Kubernetes x JobSet: How Co-evolution Makes AI Job Restarts 10× Faster

In the fast-moving world of AI infrastructure, a powerful synergy is emerging: the Kubernetes community develops core capabilities, while downstream projects such as JobSet, Ray, and LeaderWorkerSet (LWS) adopt these features to deliver dramatic efficiency gains. We call this co-evolution—the entire ecosystem moving forward together.

Kubernetes has recently introduced a growing set of AI-related capabilities. However, to fully unlock their potential for AI workloads, other projects must adapt to them. Today, we explore a representative example:

JobSet achieves a 92% restart speed improvement by leveraging Kubernetes in-place container restarts.

The Problem: Slow JobSet Restarts

When a distributed training job running on JobSet needs to restart—due to transient failures, configuration updates, or checkpoint recovery—the traditional approach involves:

  1. Deleting all Pods in the JobSet
  2. Waiting for Pod termination to complete
  3. Re-scheduling all Pods via the Kubernetes scheduler
  4. Waiting for Pods to start (including image pulls, init containers, etc.)

In a large-scale cluster with 5,000 nodes, this process takes about 2 minutes and 10 seconds.

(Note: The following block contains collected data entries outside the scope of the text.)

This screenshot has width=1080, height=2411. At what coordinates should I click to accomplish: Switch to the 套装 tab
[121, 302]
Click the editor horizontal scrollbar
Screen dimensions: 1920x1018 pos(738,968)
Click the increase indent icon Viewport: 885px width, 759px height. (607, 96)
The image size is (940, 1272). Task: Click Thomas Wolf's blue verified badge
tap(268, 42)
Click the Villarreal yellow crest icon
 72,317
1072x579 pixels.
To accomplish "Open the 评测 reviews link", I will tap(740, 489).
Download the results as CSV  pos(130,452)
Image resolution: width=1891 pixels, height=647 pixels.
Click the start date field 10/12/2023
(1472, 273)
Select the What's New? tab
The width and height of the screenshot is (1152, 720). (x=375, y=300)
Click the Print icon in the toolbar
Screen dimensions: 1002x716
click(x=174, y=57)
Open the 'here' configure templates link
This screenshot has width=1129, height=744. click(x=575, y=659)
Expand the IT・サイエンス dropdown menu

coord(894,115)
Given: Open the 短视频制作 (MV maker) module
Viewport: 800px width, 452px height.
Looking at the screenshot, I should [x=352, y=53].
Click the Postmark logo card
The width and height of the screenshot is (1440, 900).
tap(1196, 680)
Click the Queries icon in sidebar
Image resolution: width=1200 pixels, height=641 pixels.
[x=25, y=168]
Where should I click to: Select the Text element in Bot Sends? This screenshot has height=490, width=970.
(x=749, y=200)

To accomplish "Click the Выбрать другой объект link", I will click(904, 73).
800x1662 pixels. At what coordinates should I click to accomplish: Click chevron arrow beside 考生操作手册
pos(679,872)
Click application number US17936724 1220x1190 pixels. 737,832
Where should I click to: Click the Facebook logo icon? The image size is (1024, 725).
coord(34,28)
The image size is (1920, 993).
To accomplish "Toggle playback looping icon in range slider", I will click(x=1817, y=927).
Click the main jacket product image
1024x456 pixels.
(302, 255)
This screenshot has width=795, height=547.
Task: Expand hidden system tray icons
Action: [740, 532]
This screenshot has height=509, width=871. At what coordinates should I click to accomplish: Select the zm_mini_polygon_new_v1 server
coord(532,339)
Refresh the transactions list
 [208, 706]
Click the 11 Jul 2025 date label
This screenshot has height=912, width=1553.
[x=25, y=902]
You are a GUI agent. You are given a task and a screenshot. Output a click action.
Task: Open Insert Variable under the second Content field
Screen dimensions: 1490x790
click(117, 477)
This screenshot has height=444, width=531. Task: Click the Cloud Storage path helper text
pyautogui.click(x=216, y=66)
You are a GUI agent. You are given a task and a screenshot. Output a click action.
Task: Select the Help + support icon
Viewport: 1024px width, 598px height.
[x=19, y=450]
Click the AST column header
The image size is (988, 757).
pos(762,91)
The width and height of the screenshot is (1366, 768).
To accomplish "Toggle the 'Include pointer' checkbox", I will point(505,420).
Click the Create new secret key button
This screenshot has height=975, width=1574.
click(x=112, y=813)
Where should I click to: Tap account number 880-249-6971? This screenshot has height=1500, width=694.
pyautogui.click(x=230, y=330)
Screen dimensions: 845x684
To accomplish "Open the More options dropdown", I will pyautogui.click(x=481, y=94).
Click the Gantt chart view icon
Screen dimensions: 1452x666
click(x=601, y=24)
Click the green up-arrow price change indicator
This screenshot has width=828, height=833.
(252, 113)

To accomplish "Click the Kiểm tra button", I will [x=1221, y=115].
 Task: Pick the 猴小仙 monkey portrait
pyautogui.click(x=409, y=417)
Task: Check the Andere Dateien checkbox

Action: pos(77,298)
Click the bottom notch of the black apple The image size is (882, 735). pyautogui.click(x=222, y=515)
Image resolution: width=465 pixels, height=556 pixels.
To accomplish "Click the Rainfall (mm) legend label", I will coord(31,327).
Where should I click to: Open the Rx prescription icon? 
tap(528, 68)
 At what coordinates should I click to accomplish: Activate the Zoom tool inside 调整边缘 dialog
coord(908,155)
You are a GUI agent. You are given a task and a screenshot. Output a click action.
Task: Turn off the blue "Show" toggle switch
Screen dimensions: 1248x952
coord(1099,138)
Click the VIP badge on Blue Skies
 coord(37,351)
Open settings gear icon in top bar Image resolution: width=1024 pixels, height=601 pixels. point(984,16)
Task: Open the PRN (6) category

For AI/ML workloads where fast recovery is critical, this overhead is significant.

The Solution: In-Place Container Restarts

Kubernetes has introduced capabilities that allow containers to restart without recreating the Pod:

KEP-5307: Container Restart Policy (Kubernetes 1.34)

KEP-5307 introduces fine-grained control over restart behavior for individual containers within a Pod. This enables:

  • Specifying restart policies per container (not just per Pod)
  • Triggering container restarts without affecting the entire Pod
  • Preserving Pod identity, IP, and volumes during restarts

KEP-5532: Restart All Containers on Container Exit (Kubernetes 1.35)

KEP-5532 extends this capability to coordinated restarts:

  • Restarting all containers in a Pod when a specific container exits
  • Restarting init containers and sidecars as part of the Pod lifecycle
  • Enabling Pod-level restart coordination without Pod recreation

Real-World Results: JobSet In-Place Restarts

The JobSet team developed an in-place restart prototype that demonstrates dramatic performance improvements:

Metric Traditional Restart In-Place Restart Improvement
Restart time 2 min 10 sec 10 sec 92% faster
Test scale 5,000 nodes 5,000 nodes
Scheduling overhead High None Eliminated
Pod recreation Required Not required Avoided

For detailed design information, see the JobSet in-place restart design document.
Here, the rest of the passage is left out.